Изменить стиль страницы

Ленка ревновала мать к брату Пашке, считала его «дохляком и маменком», советовала послать соску, чтобы он надевал ее на пол-литру. «Это у нее просто так, — рассуждала Наталья, — по девчачьей болтливости, да и забыть Ленка не может, как Паша оплеухами воспитывал ее, хоть она и старше на два года». Может, десятки, костюм лавсановый пока и ни к чему сыну (Ленка первый год учительствует, получает мало, а ей надо и одеться и в кино сходить), — но у них мужчина один, он им обеим голова. Он есть — и дом не сирота. Ленка тоже понимала это, ждала брата. Особенно весной и осенью, когда от огорода спина переламывается. Закинет руки за поясницу, позовет тихонько: «Паша, дохленький мамсик, приезжай скорей!..»

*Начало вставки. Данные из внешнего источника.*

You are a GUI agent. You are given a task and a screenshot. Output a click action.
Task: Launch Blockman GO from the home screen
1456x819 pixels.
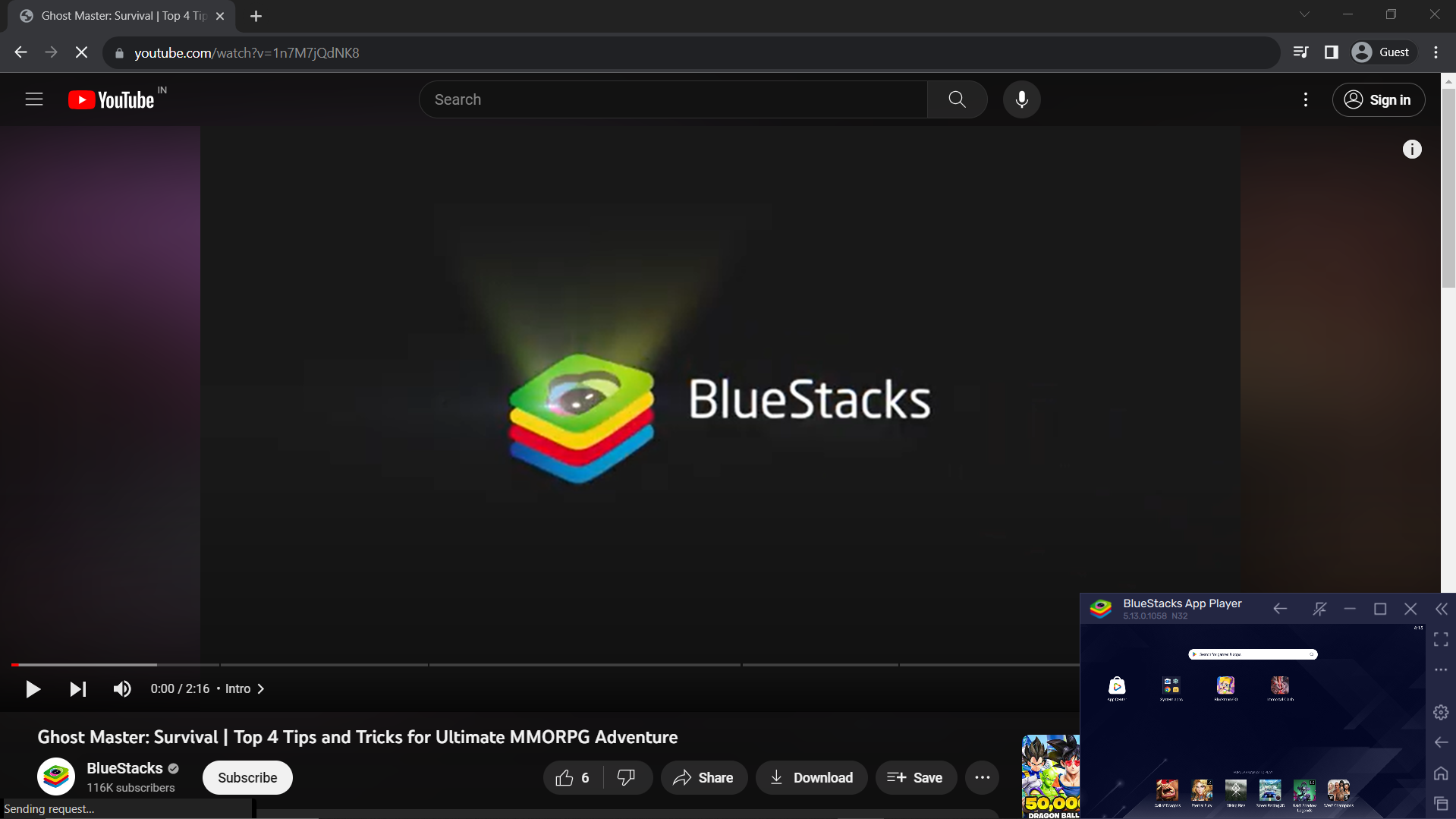tap(1225, 685)
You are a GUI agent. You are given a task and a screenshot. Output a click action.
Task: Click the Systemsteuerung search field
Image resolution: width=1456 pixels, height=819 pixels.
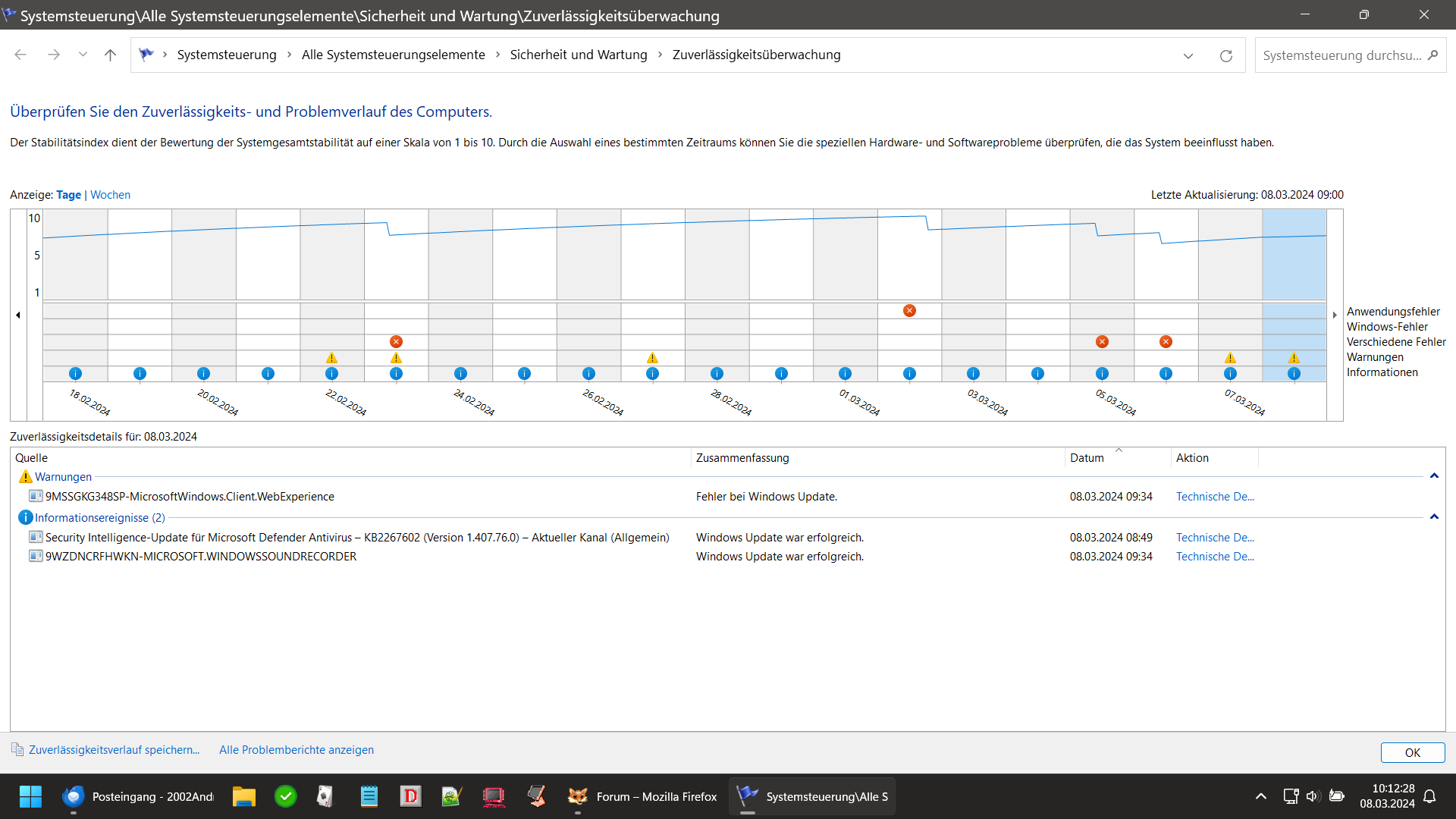[1342, 55]
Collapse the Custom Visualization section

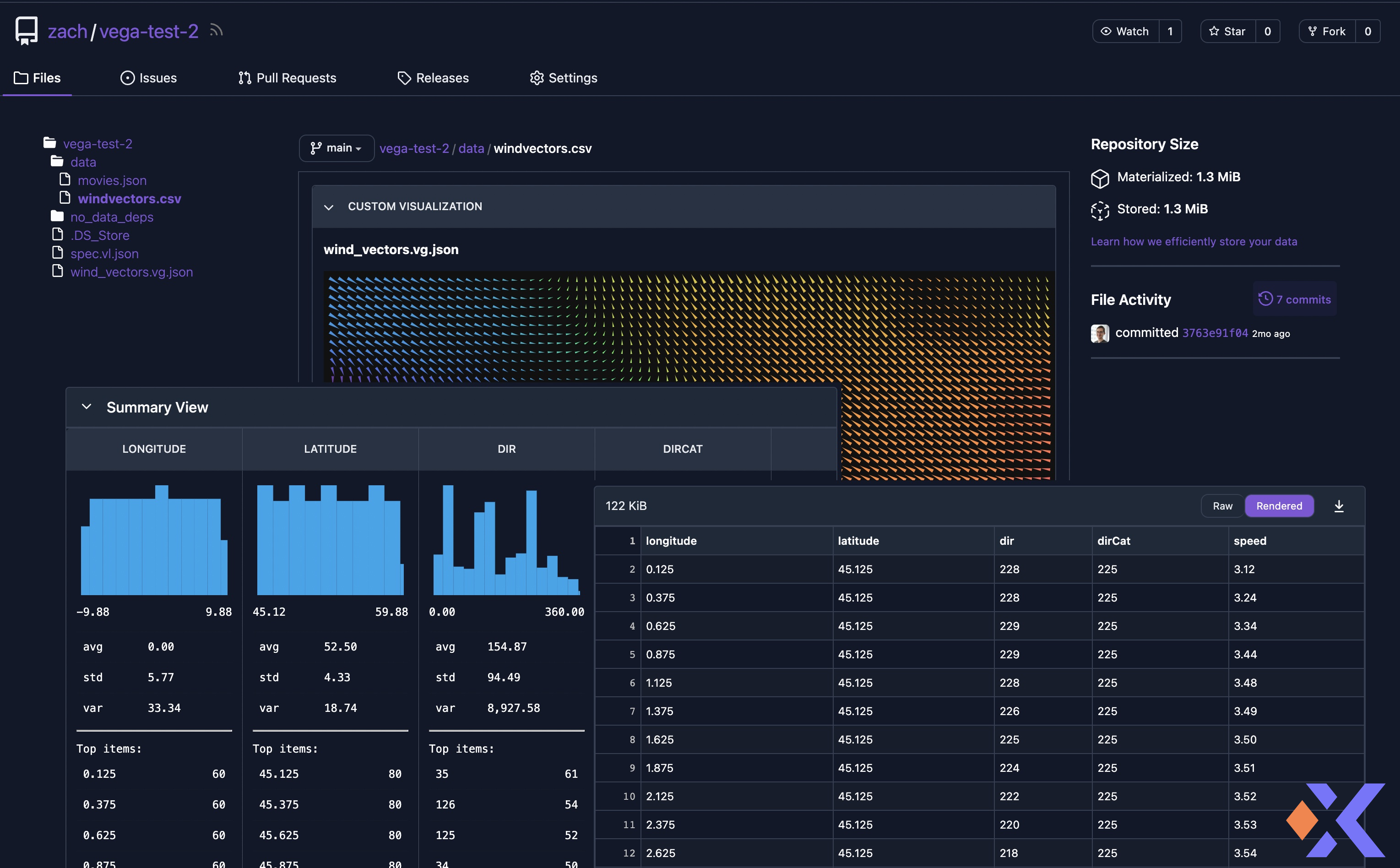pyautogui.click(x=329, y=206)
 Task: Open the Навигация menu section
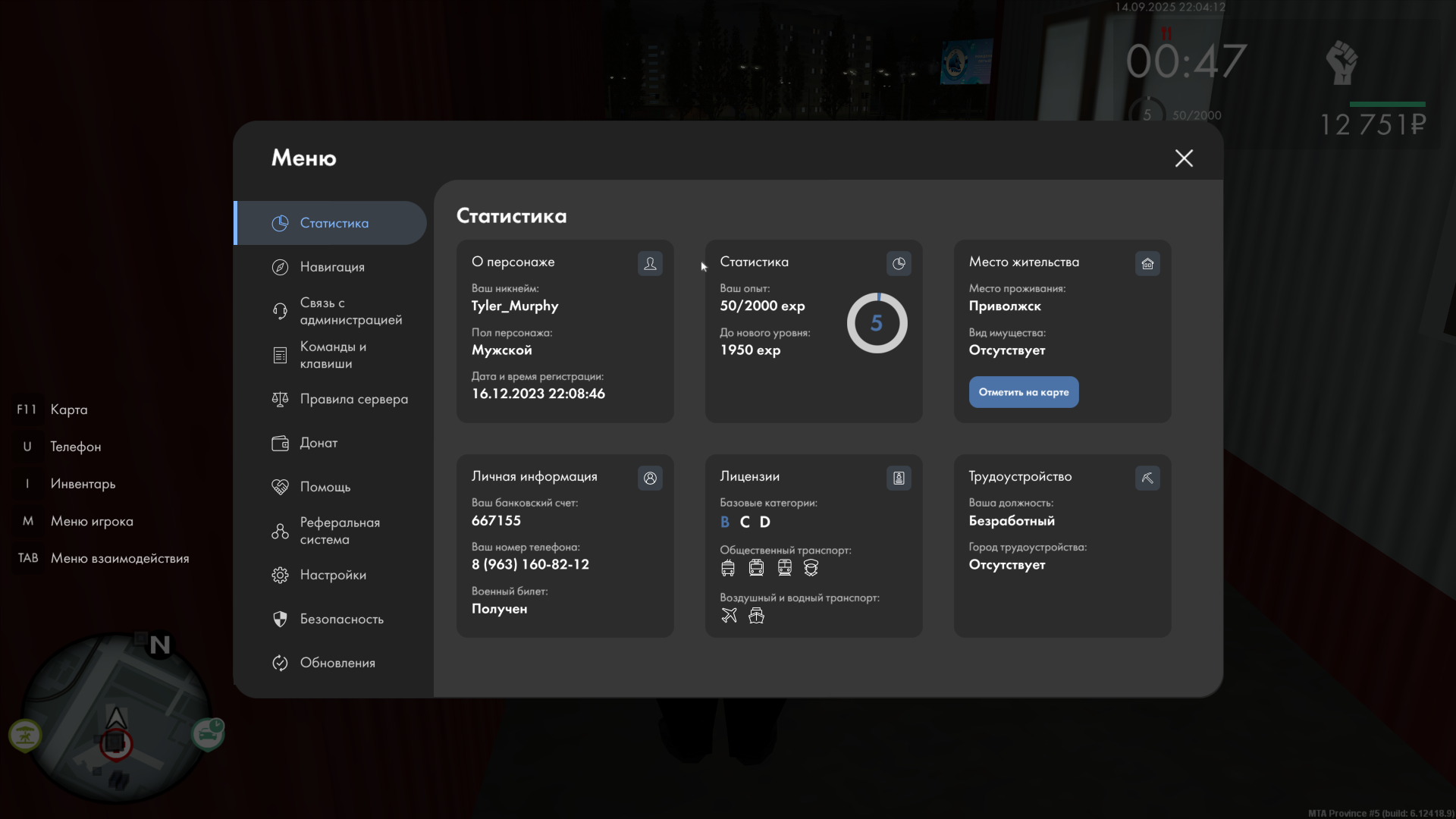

Отец у них умер. Взяли Павла служить — и умер через месяц, будто ждал этого или не пережил отсутствия сына. (От Павла и письма еще не успели получить.) Отец с войны инвалидом был, болел, в совхозе под конец склады сторожил. Так и скончался на посту с берданкой в руках: сердце зашлось от стужи — поблизости, ясно, никого не оказалось. После берданку едва отняли. Хоронил совхоз на свой счет, музыку из района вызвали. Директор речь произнес, героем назвал. Бабы голосили. Тихий был человек покойник, при жизни очень незаметный. А тут… Наталья одичала прямо от горя, от долгих похорон. Вроде и приготовилась к смерти мужа (всегда был чахлый, не работник), но увидела в большом красном гробу, на людей посмотрела и три дня в обмороки падала.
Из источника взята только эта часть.